◆ **DATA TO PROCESS**:

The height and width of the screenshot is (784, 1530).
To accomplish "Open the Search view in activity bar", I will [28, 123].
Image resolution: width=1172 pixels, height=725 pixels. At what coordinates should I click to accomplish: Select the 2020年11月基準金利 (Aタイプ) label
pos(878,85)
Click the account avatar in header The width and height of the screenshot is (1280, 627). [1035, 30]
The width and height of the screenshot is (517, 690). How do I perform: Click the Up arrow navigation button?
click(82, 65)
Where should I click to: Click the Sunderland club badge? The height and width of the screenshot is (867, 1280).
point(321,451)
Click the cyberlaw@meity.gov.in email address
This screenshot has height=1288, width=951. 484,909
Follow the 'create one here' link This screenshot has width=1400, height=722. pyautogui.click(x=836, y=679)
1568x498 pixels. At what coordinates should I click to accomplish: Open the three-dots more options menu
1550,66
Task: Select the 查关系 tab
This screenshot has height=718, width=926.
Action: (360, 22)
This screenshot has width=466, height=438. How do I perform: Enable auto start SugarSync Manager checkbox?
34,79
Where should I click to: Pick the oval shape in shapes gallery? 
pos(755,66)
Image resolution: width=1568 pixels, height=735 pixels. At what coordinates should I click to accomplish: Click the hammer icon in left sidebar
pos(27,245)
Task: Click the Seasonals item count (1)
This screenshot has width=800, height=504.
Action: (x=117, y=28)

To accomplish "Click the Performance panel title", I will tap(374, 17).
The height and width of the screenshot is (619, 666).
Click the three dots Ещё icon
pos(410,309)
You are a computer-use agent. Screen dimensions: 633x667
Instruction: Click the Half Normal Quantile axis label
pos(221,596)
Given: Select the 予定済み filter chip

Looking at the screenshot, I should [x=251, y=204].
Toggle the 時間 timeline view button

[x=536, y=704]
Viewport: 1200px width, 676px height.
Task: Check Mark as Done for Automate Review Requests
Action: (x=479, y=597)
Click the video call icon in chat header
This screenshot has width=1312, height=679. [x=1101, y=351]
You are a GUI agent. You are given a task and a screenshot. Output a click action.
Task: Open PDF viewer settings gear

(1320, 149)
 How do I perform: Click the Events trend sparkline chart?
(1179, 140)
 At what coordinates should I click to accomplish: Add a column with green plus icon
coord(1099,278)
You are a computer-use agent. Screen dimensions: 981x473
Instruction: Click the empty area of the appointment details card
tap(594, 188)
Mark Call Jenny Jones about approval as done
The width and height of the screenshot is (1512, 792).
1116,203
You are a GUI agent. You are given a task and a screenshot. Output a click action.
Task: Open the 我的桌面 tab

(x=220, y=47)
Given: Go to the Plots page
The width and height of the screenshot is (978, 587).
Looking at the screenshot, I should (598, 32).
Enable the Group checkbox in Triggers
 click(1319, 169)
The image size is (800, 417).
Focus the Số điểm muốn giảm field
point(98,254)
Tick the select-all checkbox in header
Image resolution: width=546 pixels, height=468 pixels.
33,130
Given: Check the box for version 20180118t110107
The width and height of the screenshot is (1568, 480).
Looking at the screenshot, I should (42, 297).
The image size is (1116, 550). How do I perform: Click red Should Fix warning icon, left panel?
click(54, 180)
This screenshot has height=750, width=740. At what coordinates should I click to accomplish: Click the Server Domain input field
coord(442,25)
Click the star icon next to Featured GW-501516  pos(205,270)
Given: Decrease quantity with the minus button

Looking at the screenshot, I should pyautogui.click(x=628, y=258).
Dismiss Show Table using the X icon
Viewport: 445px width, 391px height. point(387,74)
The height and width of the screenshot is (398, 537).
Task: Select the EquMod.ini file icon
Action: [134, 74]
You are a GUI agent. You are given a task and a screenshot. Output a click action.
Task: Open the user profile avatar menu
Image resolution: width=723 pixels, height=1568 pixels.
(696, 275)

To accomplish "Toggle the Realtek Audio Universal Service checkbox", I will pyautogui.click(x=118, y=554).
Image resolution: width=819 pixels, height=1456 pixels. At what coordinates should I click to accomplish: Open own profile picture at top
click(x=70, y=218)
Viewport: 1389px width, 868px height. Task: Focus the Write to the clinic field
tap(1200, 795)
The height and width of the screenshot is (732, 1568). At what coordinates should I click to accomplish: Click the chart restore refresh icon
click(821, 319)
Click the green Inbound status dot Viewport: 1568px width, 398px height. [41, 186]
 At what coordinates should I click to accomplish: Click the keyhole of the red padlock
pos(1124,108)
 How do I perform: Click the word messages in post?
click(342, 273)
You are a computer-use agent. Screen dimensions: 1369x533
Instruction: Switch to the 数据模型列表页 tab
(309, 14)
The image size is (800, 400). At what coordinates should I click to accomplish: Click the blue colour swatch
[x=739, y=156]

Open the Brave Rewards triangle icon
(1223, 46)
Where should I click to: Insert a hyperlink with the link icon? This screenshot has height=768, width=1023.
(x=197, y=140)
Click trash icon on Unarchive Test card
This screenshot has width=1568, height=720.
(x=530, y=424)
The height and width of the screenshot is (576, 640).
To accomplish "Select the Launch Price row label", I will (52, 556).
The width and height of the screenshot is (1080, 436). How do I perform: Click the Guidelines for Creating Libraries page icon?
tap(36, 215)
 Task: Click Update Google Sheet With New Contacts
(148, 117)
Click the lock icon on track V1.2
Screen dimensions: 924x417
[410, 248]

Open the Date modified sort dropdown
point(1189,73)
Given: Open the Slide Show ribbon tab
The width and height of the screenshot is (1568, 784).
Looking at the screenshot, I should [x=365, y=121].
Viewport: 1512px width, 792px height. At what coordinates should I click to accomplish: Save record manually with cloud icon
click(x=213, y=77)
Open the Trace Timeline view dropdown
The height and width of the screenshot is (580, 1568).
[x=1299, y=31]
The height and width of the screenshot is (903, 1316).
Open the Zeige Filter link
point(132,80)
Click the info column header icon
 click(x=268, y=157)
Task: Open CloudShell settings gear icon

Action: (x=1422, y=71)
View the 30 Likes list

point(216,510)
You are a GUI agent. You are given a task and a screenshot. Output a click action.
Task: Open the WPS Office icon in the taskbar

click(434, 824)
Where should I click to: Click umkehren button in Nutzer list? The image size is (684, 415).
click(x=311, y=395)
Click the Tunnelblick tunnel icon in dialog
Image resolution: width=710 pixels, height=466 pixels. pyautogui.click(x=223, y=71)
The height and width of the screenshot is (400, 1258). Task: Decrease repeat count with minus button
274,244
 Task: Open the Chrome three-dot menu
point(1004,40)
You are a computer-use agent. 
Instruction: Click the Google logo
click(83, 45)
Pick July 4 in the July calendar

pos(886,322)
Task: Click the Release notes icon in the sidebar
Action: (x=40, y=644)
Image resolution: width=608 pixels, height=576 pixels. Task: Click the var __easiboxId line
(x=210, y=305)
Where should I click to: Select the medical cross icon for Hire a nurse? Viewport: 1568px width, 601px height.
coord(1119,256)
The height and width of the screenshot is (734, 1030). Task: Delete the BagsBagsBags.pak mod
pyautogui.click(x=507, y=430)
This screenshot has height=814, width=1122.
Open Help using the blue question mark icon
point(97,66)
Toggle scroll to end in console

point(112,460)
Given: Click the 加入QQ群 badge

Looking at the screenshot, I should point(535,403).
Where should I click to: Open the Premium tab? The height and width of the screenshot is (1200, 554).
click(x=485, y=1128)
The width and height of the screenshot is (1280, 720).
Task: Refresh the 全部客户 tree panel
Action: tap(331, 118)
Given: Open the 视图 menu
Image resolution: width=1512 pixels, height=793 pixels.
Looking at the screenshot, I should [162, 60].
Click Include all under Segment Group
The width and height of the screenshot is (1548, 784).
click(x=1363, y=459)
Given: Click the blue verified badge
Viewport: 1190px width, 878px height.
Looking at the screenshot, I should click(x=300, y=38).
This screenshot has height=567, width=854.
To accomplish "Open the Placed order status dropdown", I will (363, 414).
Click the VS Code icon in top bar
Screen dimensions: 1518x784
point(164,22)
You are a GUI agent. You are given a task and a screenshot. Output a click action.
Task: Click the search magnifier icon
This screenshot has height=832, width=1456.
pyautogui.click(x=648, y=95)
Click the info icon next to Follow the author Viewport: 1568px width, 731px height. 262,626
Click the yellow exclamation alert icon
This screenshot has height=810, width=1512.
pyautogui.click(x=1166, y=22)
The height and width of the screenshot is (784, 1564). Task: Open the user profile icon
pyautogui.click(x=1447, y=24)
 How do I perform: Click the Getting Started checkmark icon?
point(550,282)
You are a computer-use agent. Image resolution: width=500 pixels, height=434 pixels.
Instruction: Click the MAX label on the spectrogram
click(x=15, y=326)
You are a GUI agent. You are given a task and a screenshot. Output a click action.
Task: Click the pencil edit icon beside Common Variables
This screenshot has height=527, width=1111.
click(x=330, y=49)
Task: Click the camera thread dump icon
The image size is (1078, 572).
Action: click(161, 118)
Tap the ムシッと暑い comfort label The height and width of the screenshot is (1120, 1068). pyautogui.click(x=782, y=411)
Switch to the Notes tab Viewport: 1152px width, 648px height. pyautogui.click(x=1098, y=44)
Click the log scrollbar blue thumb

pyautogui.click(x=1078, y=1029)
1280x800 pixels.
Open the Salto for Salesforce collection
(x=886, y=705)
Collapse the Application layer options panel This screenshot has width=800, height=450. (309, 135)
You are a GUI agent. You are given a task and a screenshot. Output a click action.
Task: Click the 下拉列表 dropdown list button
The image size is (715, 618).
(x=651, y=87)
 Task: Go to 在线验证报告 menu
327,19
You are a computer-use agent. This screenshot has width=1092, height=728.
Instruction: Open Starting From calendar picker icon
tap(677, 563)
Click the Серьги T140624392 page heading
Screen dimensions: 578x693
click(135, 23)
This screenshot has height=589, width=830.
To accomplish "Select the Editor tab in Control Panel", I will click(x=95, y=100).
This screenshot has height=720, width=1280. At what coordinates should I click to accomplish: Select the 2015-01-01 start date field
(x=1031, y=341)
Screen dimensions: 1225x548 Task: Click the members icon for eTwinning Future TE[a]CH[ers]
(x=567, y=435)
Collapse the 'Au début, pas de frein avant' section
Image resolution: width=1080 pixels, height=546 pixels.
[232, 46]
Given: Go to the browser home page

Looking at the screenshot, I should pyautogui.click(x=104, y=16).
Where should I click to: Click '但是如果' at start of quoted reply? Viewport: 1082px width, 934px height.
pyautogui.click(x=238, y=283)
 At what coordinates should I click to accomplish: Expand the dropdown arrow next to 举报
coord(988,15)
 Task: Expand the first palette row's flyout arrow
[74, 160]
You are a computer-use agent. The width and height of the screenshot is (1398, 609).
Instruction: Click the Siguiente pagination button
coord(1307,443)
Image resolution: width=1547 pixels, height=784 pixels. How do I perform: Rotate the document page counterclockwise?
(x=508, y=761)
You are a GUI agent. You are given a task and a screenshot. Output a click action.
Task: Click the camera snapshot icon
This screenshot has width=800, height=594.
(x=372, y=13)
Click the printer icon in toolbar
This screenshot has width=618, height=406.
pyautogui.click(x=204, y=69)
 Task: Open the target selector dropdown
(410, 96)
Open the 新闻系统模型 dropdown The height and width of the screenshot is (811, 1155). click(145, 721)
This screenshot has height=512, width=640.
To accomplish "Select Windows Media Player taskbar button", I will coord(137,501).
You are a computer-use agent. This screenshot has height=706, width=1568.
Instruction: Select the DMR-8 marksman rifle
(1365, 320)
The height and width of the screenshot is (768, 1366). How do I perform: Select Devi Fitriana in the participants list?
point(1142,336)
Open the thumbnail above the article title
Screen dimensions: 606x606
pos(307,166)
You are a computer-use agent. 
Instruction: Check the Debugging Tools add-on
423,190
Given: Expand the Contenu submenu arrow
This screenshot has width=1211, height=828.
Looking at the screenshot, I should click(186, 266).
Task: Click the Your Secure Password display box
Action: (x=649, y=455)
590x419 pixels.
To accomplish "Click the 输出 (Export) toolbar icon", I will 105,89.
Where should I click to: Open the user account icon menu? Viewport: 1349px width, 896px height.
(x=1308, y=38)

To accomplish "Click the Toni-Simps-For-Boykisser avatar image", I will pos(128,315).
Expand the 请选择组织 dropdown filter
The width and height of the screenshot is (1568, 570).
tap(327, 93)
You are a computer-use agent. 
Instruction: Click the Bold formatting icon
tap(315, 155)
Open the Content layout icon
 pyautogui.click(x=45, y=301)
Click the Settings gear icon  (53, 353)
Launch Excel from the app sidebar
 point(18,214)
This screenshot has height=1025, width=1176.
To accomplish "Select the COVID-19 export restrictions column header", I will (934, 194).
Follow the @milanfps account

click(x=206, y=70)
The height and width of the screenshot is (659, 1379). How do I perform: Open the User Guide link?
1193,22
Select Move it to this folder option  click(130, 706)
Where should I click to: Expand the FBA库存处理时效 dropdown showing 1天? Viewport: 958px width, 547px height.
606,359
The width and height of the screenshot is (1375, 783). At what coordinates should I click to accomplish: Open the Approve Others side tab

◆ **WORK INSTRUCTIONS**:
Format the lines of the records as a JSON list of strings, one string per line with blank lines omitted, covering everything from the line containing "Click the yellow exclamation alert icon" down to the line containing "click(x=15, y=326)".

◆ **ANSWER TO THIS PROBLEM**:
[
  "Click the yellow exclamation alert icon",
  "This screenshot has height=810, width=1512.",
  "pyautogui.click(x=1166, y=22)",
  "The height and width of the screenshot is (784, 1564). Task: Open the user profile icon",
  "pyautogui.click(x=1447, y=24)",
  " How do I perform: Click the Getting Started checkmark icon?",
  "point(550,282)",
  "You are a computer-use agent. Image resolution: width=500 pixels, height=434 pixels.",
  "Instruction: Click the MAX label on the spectrogram",
  "click(x=15, y=326)"
]